## EXERCISE AIM
Without omission or alteration, write out all of the data.

## Records contained in a dataset
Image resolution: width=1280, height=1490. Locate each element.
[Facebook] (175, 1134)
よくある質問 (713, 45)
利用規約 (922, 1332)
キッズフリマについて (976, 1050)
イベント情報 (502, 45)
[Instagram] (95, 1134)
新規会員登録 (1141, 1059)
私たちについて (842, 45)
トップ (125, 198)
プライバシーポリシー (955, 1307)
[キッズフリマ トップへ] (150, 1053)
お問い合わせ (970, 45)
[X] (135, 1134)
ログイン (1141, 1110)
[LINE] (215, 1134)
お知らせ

## FINISHED EXERCISE
Image resolution: width=1280, height=1490. Locate each element.
[Facebook] (175, 1134)
よくある質問 (713, 45)
利用規約 (922, 1332)
キッズフリマについて (976, 1050)
イベント情報 (502, 45)
[Instagram] (95, 1134)
新規会員登録 (1141, 1059)
私たちについて (842, 45)
トップ (125, 198)
プライバシーポリシー (955, 1307)
[キッズフリマ トップへ] (150, 1053)
お問い合わせ (970, 45)
[X] (135, 1134)
ログイン (1141, 1110)
[LINE] (215, 1134)
お知らせ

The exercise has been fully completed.